For the competition, we define four complementary image-comprehension tasks that will be grounded in ALD/E scientific figures. The four tasks are briefly described as follows:
A supervised multi-class image classification task. Systems must identify the predefined 47 figure classes
Inputs
A scientific figure extracted from an ALD/E research paper.
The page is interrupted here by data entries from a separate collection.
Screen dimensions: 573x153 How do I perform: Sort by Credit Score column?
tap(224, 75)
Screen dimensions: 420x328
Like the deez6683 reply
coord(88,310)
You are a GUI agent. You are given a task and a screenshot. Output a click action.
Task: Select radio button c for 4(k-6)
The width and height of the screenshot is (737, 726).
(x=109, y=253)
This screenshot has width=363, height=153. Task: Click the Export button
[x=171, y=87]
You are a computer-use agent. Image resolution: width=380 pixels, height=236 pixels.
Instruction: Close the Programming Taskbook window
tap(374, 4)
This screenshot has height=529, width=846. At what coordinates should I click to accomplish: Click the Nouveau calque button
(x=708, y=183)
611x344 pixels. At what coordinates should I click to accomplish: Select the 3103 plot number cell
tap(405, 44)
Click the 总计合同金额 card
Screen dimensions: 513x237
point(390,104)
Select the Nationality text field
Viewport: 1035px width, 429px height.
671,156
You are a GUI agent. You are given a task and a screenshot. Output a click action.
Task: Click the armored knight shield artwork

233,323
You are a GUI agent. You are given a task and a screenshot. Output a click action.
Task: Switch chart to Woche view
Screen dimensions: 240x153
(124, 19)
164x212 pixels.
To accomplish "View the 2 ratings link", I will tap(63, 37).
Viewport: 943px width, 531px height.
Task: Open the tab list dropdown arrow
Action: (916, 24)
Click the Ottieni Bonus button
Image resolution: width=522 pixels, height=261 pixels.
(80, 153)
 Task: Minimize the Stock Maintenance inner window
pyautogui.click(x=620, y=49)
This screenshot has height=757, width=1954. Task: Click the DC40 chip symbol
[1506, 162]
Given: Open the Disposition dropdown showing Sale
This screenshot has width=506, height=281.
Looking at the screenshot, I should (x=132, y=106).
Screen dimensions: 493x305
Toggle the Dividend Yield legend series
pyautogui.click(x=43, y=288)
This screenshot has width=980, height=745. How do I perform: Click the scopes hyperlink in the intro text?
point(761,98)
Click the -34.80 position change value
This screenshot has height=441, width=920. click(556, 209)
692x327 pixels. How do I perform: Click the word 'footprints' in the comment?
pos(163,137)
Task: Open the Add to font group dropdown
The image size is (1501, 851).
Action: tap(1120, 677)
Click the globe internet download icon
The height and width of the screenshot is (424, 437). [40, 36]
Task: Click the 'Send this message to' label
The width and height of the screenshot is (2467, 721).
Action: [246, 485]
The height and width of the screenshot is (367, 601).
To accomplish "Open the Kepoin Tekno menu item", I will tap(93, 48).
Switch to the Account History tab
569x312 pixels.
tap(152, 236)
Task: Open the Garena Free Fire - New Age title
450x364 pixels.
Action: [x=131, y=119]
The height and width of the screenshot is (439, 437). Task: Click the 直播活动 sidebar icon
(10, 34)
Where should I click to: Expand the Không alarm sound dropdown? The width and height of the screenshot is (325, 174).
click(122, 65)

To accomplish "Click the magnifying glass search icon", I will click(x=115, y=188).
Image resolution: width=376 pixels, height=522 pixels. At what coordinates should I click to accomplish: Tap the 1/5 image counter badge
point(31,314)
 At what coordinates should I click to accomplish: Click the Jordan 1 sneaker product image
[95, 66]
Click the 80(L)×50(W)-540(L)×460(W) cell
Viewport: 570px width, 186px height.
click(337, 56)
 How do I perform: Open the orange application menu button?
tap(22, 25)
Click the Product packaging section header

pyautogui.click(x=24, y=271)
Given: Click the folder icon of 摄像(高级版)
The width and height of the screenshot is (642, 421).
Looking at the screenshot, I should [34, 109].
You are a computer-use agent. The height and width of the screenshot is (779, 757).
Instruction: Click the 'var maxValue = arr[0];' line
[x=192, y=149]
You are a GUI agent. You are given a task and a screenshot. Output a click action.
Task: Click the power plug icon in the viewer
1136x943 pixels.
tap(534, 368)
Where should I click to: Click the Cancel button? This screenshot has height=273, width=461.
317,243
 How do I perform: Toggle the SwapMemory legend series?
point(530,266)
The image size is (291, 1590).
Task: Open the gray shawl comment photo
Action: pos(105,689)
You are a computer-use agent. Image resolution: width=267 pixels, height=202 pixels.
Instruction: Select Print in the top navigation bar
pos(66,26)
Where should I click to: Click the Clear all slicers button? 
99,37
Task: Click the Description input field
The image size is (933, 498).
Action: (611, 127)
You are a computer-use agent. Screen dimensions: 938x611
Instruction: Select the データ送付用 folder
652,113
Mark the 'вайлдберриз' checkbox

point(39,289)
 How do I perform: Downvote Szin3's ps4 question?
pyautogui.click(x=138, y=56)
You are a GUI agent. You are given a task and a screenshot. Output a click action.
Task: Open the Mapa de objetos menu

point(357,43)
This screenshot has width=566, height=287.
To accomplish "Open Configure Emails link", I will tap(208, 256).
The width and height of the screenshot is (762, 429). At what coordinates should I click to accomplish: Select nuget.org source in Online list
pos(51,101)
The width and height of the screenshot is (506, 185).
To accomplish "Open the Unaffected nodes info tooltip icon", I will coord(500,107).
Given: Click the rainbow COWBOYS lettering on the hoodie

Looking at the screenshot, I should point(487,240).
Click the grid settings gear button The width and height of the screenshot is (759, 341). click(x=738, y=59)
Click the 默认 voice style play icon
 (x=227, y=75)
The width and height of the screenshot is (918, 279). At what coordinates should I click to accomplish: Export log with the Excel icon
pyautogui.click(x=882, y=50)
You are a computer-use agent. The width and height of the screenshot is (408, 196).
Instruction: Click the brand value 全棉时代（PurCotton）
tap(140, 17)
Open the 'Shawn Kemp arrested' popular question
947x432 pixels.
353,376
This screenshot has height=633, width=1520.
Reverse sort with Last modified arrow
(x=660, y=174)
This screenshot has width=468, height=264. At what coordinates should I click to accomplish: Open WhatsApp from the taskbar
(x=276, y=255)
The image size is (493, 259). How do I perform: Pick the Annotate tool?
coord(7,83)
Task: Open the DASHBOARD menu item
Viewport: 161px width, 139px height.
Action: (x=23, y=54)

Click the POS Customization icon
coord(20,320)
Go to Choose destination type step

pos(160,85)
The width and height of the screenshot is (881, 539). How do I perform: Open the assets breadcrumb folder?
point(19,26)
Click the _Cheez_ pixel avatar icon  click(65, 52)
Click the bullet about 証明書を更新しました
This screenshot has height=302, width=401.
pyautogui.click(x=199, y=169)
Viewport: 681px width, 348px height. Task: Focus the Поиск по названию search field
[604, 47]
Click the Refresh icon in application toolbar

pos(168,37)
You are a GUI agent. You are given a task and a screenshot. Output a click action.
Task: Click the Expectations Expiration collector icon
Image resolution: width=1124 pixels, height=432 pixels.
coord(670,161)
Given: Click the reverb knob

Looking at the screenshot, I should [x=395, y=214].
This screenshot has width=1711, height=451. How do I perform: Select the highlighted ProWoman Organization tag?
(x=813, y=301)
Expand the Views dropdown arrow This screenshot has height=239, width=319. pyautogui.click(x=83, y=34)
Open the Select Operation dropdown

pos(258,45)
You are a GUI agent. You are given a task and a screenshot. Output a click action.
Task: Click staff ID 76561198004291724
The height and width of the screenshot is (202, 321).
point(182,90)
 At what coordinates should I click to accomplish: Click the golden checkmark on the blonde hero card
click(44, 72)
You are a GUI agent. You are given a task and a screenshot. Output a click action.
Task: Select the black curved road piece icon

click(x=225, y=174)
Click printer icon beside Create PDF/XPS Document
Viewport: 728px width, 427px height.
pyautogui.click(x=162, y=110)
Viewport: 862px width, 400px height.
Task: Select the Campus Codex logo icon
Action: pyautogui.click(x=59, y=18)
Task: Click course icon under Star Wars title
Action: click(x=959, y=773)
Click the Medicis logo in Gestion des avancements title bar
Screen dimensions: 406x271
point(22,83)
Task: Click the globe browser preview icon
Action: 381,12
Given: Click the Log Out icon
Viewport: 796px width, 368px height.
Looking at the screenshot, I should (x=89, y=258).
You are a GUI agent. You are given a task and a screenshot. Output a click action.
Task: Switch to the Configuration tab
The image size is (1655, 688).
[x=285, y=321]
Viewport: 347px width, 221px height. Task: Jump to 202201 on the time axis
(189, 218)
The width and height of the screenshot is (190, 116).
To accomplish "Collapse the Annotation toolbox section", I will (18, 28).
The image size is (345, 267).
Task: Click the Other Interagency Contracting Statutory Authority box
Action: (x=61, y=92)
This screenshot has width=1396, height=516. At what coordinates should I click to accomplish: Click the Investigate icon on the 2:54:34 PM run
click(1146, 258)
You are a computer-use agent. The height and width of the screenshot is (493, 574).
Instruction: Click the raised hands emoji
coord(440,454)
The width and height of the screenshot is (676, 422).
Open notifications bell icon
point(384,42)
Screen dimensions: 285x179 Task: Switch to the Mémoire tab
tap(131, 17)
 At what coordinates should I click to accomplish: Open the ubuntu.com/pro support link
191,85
Optional metadata, such as figure caption text, may be provided as context.
Output
Predicted class labels corresponding to one of 23 predefined chart types.
Band Diagram
This task focuses on structured reconstruction of the underlying tabular data encoded in scientific charts. Systems must identify column/field labels, table structure, and the textual or numerical values in each cell, producing a machine-readable Markdown representation of the data shown in the quantitative chart.
Input
A scientific chart or plot image (e.g., bar chart, line chart, scatter plot, spectra chart, phase diagram).
Output
A Markdown-formatted table containing:
Field/column names of the visualized entities
Extracted textual and/or numeric cell values
| Time (s) | Mass Change (ng/cm²) |
|---|---|
| 0 | 0 |
| 2000 | -500 |
| 4000 | -1000 |
| 6000 | -1500 |
The goal of this task is to generate concise, factual summaries that capture the key trends, relationships, and scientific insights presented in the figure. Systems must demonstrate accurate semantic interpretation grounded in the visual content, possibly supported by the caption when available.
Input
A scientific chart or plot image
figure caption text (optional).
Output
A short textual summary (1–3 sentences) describing the main trends and takeaways.
Polar heatmap of Al₂O₃ etch rate distribution (nm/cycle) across a wafer, with radial axis (0–3 cm from center) and angular labels (0°–360°). Rates peak centrally at 0.139 nm/cycle (red contours) and decrease radially to 0.131–0.133 nm/cycle at the edge (blue), forming a ~6% gradient with mild azimuthal modulation (slight lobes <5%). This reveals high overall isotropy, typical of optimized ALE for uniform thin-film removal.
This task tests fine-grained reasoning over scientific figures by requiring systems to answer natural-language questions that reference the visual content, including axes, legends, and data patterns. The VQA task is divided into four scientifically meaningful sub-tasks:
Assesses understanding of ALD/E cycles, precursor chemistry, and reaction mechanisms.
Evaluates reasoning about how experimental variables (temperature, cycle count, pulse length, etc.) influence outcomes such as growth rate or film thickness.
Tests the ability to link precursor families or chemical structures to material properties such as thermal stability or growth characteristics etc.
Sub-task 4.4: Application/Performance
Measures reasoning related to device-relevant outcomes such as luminescence behavior or photovoltaic performance etc.
Inputs
A scientific chart or plot image
A natural-language question (e.g., "At what temperature does the maximum growth rate occur?")
Outputs
Yes/No: "yes" or "no"
Factoid: a textual term (e.g., "O₂ plasma")
List: comma-separated values (order-insensitive)
Paragraph: ≥ 3 sentences providing an explanatory answer
Question type: Comparative/Trend
Question: For the etching of aluminum based material, does it matter which type of material it is (i.e. nitride/oxide)?
Answer type: Paragraph
Answer: No it does not seem to matter. Both Al2O3 and AlNx have similar etch results.